Berlin s’est engagée définir les modalités de la sortie du charbon avant la fin de l’année. Un projet ambitieux qui pourrait toutefois souffrir de la volonté politique allemande de sortir du nucléaire à l’échéance 2022.
Après le nucléaire, le charbon. Le gouvernement d’Angela Merkel a enfin nommé une « commission charbon », qui sera chargée de mettre en ouvre l’abandon de ce combustible fossile très polluant, encore largement utilisé dans la production d’électricité en Allemagne. Elle sera composée d’une vingtaine de membres dont des représentants de collectivités, des acteurs du secteur énergétique, des syndicats et des ONG. Une bonne nouvelle pour les avocats d’une réduction des émissions de gaz à effet de serre ? Oui et non.
Si Berlin avait été prompte à abandonner le nucléaire, elle avait en revanche trainé des pieds ces dernières années sur la question du charbon. Cela serait dû, d’après Cécile de Maisonneuve, présidente du think tank La Fabrique de la Cité, à une véritable et ancienne défiance envers le nucléaire, « notamment parce qu’en Allemagne, le nucléaire civil est perçu comme associé au militaire ». Mais en choisissant de sortir totalement du nucléaire, Angela Merkel faisait le choix de recourir au charbon comme énergie de transition – ce qui lui a valu des railleries de l’autre côté du Rhin.
Le début de la transition énergétique allemande (Energiewende) n’a pas été stellaire. Jean-Marc Jancovici, consultant en énergie-climat pour Carbone 4, soulignait à ce propos que « l’Allemagne n’a pas diminué de manière notable la facture de ses importations d’énergie, ni diminué ses émissions de CO2, a fragilisé son réseau électrique et il n’est pas certain que cela ait permis de créer des champions industriels pérennes ». D’autres pronostiquaient même que l’arrêt du nucléaire provoquerait une explosion de l’usage du charbon – une contradiction environnementale, donc.
Cinq ans plus tard, cependant, Berlin semble être en train de retourner la situation. En 2010, le nucléaire représentait 27 % du mix énergétique allemand, contre 43 % pour le charbon (25 % pour le lignite, 18 % pour la houille). En 2012, quelques mois après la décision de sortir du nucléaire provoquée par la catastrophe de Fukushima, l’énergie atomique tombait à 21 % et le charbon passait 45 %. Cinq ans plus tard, le nucléaire ne représente plus que 13 % de la production d’électricité, mais la part du charbon a elle aussi légèrement diminué, pour atteindre 37 % – une tendance encourageante.

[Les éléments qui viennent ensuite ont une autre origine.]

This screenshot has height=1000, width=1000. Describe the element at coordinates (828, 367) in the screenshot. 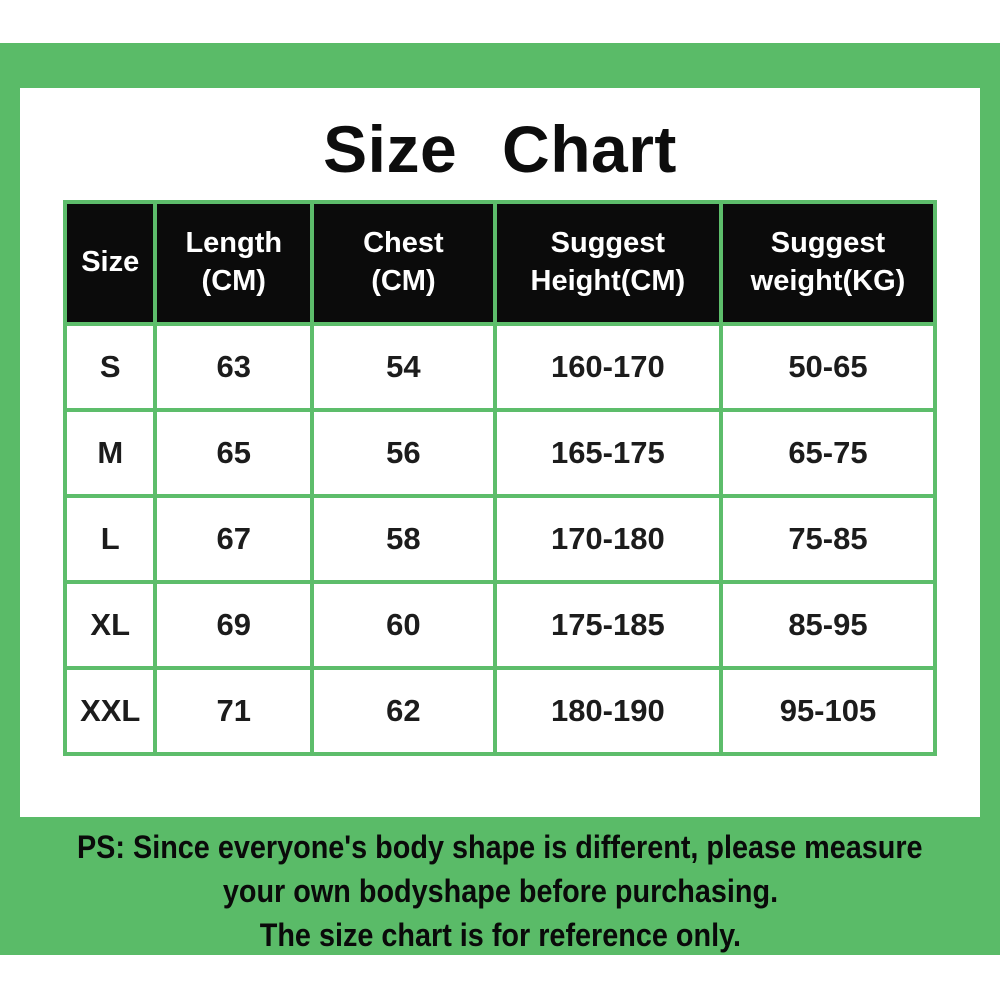

I see `weight-cell: 50-65` at that location.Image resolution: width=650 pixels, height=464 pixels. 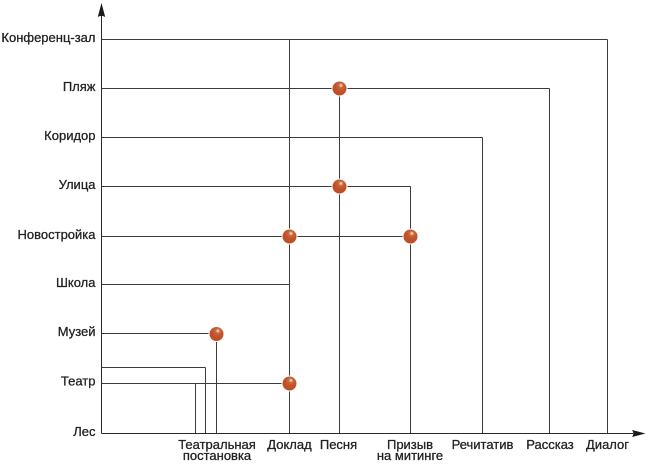 I want to click on svg-text: Театральная, so click(x=217, y=444).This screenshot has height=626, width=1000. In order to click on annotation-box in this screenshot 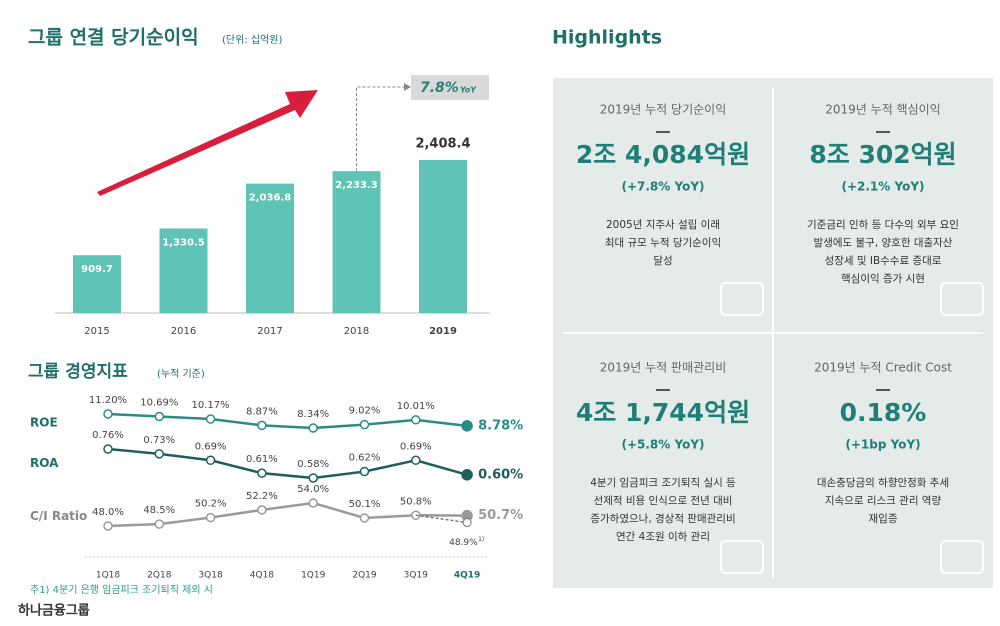, I will do `click(450, 88)`.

Pour atteindre ses objectifs de décarbonisation à 2030, l’Allemagne doit toutefois encore faire de très importants efforts (réduire de 60% ses émissions par rapport au niveau de 1990). Cela nécessitera un abandon total du charbon – une transition à marche forcée difficilement réalisable. C’est que qu’on immédiatement souligné les représentants du secteur minier de la commission, qui soulignaient que « les populations des régions minières n’ont pas besoin d’une sortie accélérée du charbon ».
« Ce serait désastreux que la commission se focalise sur la sortie symbolique du charbon », a même martelé Dieter Kempf, président de la Fédération de l’industrie allemande (BDI). De fait, le pays a trop longtemps rechigné à s’attaquer à cette problématique pour des raisons à la fois politiques et sociales. Et cela n’est s’est certes pas traduit par une explosion du charbon dans le mix énergétique allemand, mais on constate tout de même une stagnation, qui fait douter sur la capacité qu’a l’Allemagne à honorer ses engagements climatiques à l’horizon 2030.